These “Baikonur Traditions” (and there are many more) are in reality superstitions. Apparently the locomotive that pulls the Soyuz to the launch pad must have only one of its two front lights shining because that was what happened at the first launch and that was successful. So it must not be changed. For a process which ultimately depends on physics and engineering, subjects not known to be controlled by ritual and spurious belief, these superstitions seem odd to me. But they are taken very seriously ( why would one want to risk a failure by shining two lights on the locomotive?). Probably because they provide a format to each day of preparation. Anyway, who are the British to criticise traditions - so I will keep quiet and watch the film right to the end.

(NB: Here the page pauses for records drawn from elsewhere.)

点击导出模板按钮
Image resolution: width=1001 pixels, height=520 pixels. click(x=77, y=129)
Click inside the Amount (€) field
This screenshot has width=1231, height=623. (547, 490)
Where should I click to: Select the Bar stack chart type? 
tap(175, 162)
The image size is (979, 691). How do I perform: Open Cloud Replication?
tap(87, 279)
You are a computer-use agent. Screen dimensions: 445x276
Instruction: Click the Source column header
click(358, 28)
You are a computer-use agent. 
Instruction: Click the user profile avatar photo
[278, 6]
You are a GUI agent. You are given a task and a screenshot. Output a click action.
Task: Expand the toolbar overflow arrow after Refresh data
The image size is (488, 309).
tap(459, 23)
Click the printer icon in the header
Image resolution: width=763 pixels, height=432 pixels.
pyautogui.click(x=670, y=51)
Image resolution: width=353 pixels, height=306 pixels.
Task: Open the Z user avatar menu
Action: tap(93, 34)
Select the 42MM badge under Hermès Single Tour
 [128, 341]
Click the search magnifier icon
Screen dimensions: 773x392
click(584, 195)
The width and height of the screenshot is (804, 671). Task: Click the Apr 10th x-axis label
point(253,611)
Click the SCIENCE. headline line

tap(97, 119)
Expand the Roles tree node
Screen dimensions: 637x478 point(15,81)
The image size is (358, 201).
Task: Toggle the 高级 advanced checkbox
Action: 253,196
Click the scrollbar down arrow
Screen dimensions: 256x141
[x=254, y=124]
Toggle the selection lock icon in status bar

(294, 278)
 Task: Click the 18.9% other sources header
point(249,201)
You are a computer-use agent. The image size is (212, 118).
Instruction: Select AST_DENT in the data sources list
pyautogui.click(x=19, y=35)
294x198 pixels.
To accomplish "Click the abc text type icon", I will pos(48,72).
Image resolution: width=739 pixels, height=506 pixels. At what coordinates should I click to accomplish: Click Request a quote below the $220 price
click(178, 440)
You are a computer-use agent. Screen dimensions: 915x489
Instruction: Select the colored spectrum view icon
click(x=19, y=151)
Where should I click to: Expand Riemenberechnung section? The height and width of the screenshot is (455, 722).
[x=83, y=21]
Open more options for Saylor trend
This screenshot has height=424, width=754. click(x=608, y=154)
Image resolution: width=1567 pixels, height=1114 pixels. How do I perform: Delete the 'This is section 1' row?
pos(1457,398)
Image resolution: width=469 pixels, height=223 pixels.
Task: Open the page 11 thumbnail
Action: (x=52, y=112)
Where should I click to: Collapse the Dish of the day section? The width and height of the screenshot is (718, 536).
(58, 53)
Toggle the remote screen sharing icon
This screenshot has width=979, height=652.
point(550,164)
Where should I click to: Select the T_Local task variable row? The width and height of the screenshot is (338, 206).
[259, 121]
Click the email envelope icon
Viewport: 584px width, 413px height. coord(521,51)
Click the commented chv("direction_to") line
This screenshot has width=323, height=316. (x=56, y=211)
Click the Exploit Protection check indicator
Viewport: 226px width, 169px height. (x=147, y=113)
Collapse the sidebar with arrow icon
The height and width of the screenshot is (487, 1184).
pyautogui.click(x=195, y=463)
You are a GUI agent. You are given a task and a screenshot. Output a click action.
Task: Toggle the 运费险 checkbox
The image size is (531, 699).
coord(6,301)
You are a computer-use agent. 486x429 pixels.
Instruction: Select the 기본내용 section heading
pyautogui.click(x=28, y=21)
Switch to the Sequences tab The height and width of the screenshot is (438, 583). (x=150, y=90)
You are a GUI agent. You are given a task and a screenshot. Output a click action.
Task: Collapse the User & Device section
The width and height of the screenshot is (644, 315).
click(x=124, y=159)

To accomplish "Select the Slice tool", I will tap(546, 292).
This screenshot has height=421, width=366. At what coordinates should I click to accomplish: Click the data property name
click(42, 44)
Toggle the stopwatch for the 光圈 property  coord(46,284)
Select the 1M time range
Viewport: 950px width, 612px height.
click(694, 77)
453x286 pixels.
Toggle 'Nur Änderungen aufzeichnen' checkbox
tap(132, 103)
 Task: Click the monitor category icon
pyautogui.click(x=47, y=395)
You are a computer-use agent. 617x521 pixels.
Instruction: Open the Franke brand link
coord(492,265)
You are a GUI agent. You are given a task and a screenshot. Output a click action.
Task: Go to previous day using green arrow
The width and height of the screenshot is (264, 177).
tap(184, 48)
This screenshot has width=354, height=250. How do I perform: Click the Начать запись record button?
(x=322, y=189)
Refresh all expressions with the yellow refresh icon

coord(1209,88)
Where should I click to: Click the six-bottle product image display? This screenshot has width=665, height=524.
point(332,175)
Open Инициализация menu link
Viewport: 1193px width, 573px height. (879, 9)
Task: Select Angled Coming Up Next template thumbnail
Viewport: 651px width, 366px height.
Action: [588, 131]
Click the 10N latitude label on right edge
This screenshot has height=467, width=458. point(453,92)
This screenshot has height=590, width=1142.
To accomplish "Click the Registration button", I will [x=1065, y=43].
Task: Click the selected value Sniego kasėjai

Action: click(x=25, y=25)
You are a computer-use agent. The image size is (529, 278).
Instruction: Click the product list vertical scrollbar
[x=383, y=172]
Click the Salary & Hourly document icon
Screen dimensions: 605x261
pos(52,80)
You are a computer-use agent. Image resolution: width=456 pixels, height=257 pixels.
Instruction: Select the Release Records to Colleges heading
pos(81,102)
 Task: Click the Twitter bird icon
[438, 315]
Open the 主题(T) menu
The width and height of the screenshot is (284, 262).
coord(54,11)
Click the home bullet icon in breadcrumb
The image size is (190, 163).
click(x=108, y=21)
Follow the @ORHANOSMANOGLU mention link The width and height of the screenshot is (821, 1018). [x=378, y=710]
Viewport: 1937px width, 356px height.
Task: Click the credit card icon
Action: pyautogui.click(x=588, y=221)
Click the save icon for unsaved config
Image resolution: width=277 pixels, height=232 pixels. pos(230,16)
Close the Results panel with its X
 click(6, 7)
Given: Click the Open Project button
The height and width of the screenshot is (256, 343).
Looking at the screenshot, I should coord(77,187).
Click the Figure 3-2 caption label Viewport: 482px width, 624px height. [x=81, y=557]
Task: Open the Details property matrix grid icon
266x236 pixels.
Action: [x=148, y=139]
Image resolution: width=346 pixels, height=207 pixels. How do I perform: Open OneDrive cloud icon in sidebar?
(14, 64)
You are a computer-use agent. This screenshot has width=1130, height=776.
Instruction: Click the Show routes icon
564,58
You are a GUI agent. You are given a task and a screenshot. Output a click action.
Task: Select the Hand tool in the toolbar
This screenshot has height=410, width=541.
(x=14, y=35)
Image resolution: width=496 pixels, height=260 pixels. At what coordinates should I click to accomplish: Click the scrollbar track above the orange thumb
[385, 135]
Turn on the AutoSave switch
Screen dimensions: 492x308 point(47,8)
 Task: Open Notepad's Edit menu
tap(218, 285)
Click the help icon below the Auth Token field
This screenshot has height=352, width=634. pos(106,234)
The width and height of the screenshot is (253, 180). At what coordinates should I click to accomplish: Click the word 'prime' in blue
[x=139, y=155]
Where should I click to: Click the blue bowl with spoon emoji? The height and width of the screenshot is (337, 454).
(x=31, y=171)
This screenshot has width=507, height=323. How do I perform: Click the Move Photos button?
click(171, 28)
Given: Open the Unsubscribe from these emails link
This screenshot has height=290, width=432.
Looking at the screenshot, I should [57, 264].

Later in the evening we have a full briefing about the launch day and a showing of the BBC’s Horizon programme about Tim Peake’s mission. Now the phones start humming with request for interviews, including mine. They work OK over the phone line, but the logistics of changing where I am planned to be tomorrow defeat us all. The press can’t move from their zone and we can’t move from ours, so unless we happen to collide somewhere, this could all be quite difficult. The organisation here is very complex and demands a great deal of effort from the different agencies - some to look after the astronaut families, some to look after VIP’s and super VIP’s, while others deal with the press and, one hopes, someone looks after the guys working on the rocket. All will be clear in the morning....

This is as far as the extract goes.